_Parts of the exercise_
- 1) Answer these questions using the court order:
(a) Who delivered the opinion of the court?
(b) On what date was the Defendant's motion filed?
(c) What docket number does the Plaintiff's response carry?
- 2) Carry on the court order on the Defendant's motion to exclude documents, picking up after its final sentence.

The opinion of the court was delivered by: Daniel L. Hovland, District Judge United States District Court
ORDER GRANTING IN PART AND DENYING IN PART DEFENDANT'S MOTION TO EXCLUDE USE OF DOCUMENTS
Before the Court is the Defendant's "Motion to Exclude Use of Privileged Confidential Documents by Opposing Counsel" filed on September 29, 2009. See Docket No. 55. The Plaintiff filed a response in opposition to the motion on October 14, 2009. See Docket No. 64. For the reasons set forth below, the Court grants in part and denies in part the Defendant's motion in limine to exclude the use of certain documents.

_Data entries_
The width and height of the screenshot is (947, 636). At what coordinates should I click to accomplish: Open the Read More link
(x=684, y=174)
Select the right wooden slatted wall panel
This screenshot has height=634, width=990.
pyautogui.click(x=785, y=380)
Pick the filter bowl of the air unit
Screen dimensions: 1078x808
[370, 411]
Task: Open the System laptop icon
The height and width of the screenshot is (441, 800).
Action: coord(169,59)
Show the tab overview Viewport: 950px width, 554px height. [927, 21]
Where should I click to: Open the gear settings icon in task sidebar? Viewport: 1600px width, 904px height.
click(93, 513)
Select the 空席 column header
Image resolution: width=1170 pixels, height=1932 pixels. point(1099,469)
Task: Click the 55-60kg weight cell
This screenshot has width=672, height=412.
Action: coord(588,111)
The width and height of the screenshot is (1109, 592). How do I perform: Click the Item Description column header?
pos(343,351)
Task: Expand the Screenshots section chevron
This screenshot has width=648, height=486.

_Responses per task_
- 1)
(a) Daniel L. Hovland, District Judge, United States District Court
(b) September 29, 2009
(c) Docket No. 64

- 2)
The defendant, Nufarm Americas, Inc., moves to exclude the plaintiff's, DJ Coleman, Inc.'s, "use of or reliance on privileged, confidential documents" under Rules 502 of the Federal Rules of Evidence and the North Dakota Rules of Evidence. Nufarm contends that eight documents were inadvertently disclosed at the deposition of Nufarm's expert William Mahlburg as Exhibits 3, 7, 8, 9, 12, 13, 14, and 15. DJ Coleman contends that the documents are not privileged and, even if they are, the privilege has been waived because Nufarm disclosed the documents in discovery.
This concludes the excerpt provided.